━━━ DATA TO USE ━━━

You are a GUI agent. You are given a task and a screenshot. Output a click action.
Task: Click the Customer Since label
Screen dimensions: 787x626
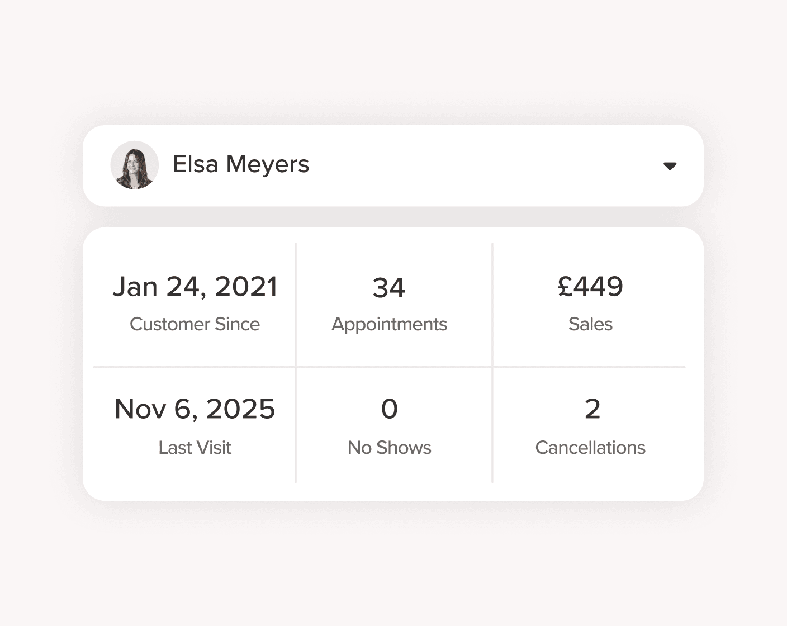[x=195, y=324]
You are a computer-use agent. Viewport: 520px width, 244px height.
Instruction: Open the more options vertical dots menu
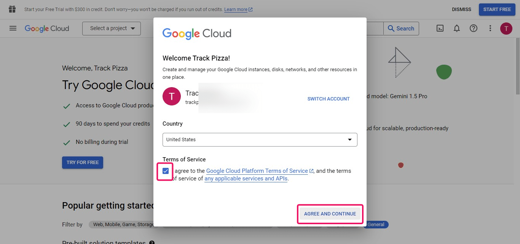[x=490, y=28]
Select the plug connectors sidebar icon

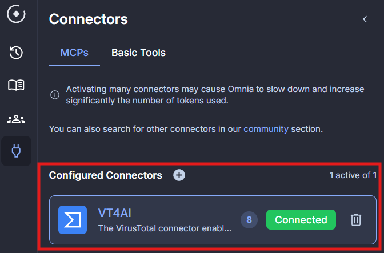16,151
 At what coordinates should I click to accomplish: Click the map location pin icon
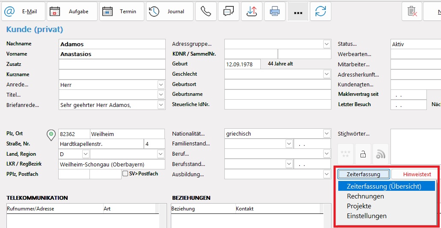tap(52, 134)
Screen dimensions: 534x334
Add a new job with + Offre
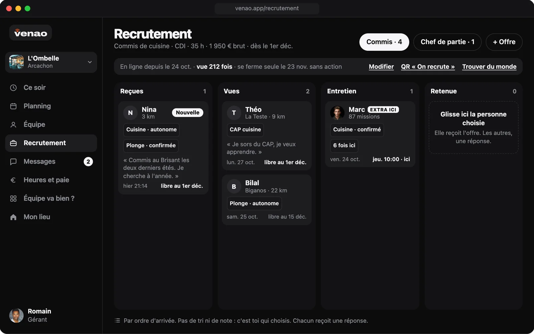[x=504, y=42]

━━━

Restate all entries above exactly, but not the images.

You are a GUI agent. You are given a task and a screenshot. Output a click action.
Task: Click the Customer Since label
Screen dimensions: 787x626
[x=195, y=324]
You are a computer-use agent. Viewport: 520px width, 244px height.
Instruction: Open the more options vertical dots menu
[x=490, y=28]
Select the plug connectors sidebar icon

16,151
 At what coordinates should I click to accomplish: Click the map location pin icon
tap(52, 134)
Screen dimensions: 534x334
Add a new job with + Offre
[x=504, y=42]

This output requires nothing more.